2025 Peg’s Fight For Life Research Award Recipient

Dr. B.J. (Byungji) Kim, Assistant Professor in the Division of Molecular Pharmaceutics and Drug Delivery at The University of Texas at Austin

Dr. B.J. (Byungji) Kim is an Assistant Professor in the Division of Molecular Pharmaceutics and Drug Delivery at The University of Texas at Austin, where she leads the Kimmunity Lab (https://www.kimmunotherapy.com/). Her interdisciplinary research program combines RNA engineering, immunoengineering, and biomaterials to develop next-generation immunotherapies for solid tumors.

Dr.

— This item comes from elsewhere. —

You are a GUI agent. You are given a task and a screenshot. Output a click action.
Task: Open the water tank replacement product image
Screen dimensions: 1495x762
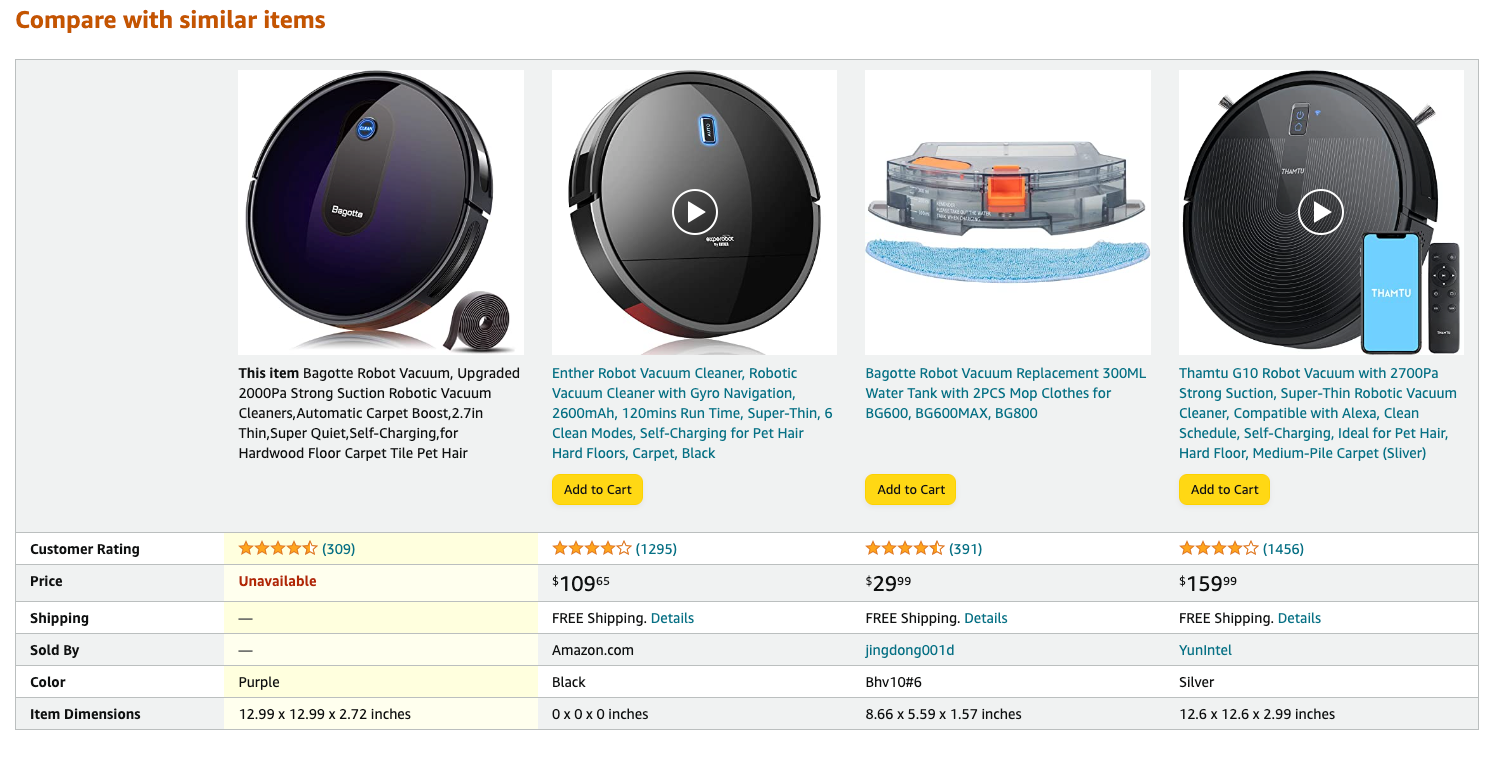point(1008,212)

Kim earned her Ph.D. in Materials Science and Engineering from the University of California, San Diego, where she developed modular RNA delivery platforms for combinatorial cancer therapy. She then completed her postdoctoral training in immunoengineering at MIT in the lab of Dr. Darrell Irvine, where she investigated RNA immunotherapies for primary lung cancer and identified innate immune barriers that limit the efficacy of RNA-based vaccines and therapies.

Dr. Kim has been recognized with numerous awards, including selection as a 2025 Arthur and Sandra Irving Scholar in Cancer Immunology, recipient of the 2023 Peter Karches Mentorship Prize at MIT, and national conference honors from 2024 World Biomaterials Congress, 2023 NanoDDS, 2018 Biomedical Engineering Society (BMES).

Research Project Summary:

Despite advances in immunotherapy, patients with EGFR-mutant non-small cell lung cancer (NSCLC) often fail to respond to immune checkpoint inhibitors. One major challenge is the tumor’s low immunogenicity—driven by weak antigen presentation and a suppressive tumor microenvironment—that limits the ability of T cells to recognize and eliminate cancer cells. Building on prior work in infectious disease models, Dr. Kim discovered that type I interferon (IFN-I) signaling triggered by lipid nanoparticle (LNP) delivery can paradoxically suppress antigen translation and blunt immune priming. To overcome this, her group is developing a bifunctional ON/OFF RNA platform that encodes both a tumor antigen and an shRNA targeting IFNAR1, the receptor mediating IFN-I signaling. This innovative design ensures that immune regulation is spatially and temporally coupled to antigen expression in the same cells.

With support from A Breath of Hope Lung Foundation, Dr. Kim will apply this technology in preclinical models of EGFR-mutant NSCLC, including a mouse model encoding the human EGFR-L858R driver mutation. Her studies aim to enhance CD8 T cell recognition of self-like tumor antigens and broaden the immune repertoire in immunotherapy-resistant lung cancers. This work represents a new strategy to reprogram the innate immune environment during antigen delivery and improve durable responses to immunotherapy.